フィランテは中国・ジーリーが開発したCompact Modular Architecture(CMA)を採用。生産は欧州域外の重要拠点であるルノーの釜山工場に構え、同工場では2024年から大型グランド・コレオスもジーリー系の基盤で組み立てられている。こうした道筋は開発費を抑え、市場の変化に素早く応えるうえで理にかなう。
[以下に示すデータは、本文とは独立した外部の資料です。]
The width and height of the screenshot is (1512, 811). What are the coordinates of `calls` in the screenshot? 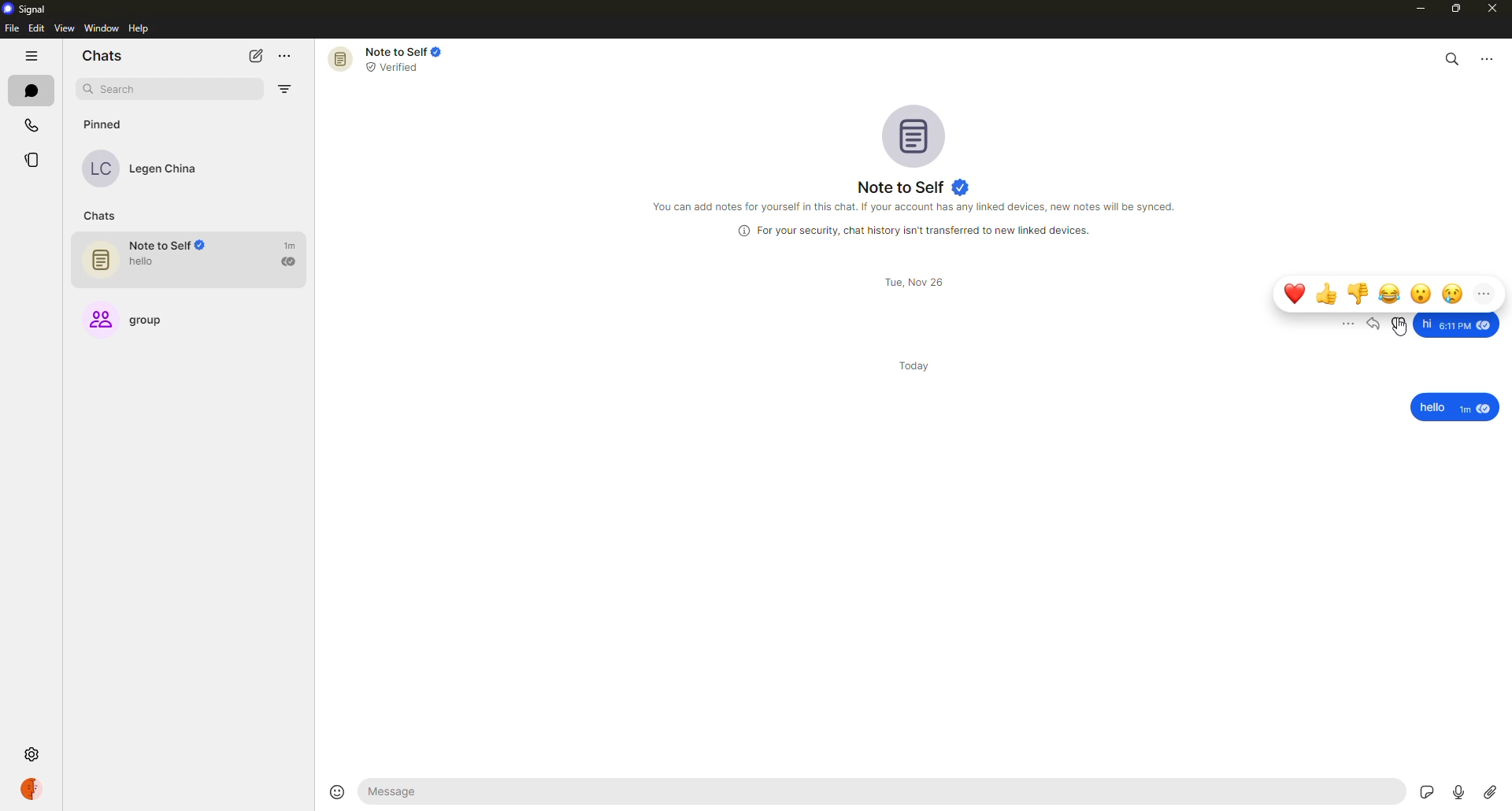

実績あるプラットフォームと現地組立てを組み合わせれば、投入時期は数カ月縮まり、予算の締まりも保ちやすい。割り切りの良さがにじむ選択だ。

グローバル展開:韓国から中南米、湾岸諸国へ

韓国でのデビューに続き、ルノーは2027年初頭までにフィランテを中南米と湾岸諸国へ展開する計画だ。これは最近のルノーとジーリーの取り組みとも歩調を合わせるもので、ブラジル事業の26.4%を中国側に売却し、現地での共同生産に道を開いたことも含まれる。競合各社も動きを速めており、BYDは工場建設と手の届きやすいEVやPHEVの投入を加速。これらの地域では、価格に敏感な顧客層と急速に整備が進むインフラに合わせ、柔軟なプラットフォームと機動的な調達が効いてくる—まさに、この協業が成果を出しやすい土壌だ。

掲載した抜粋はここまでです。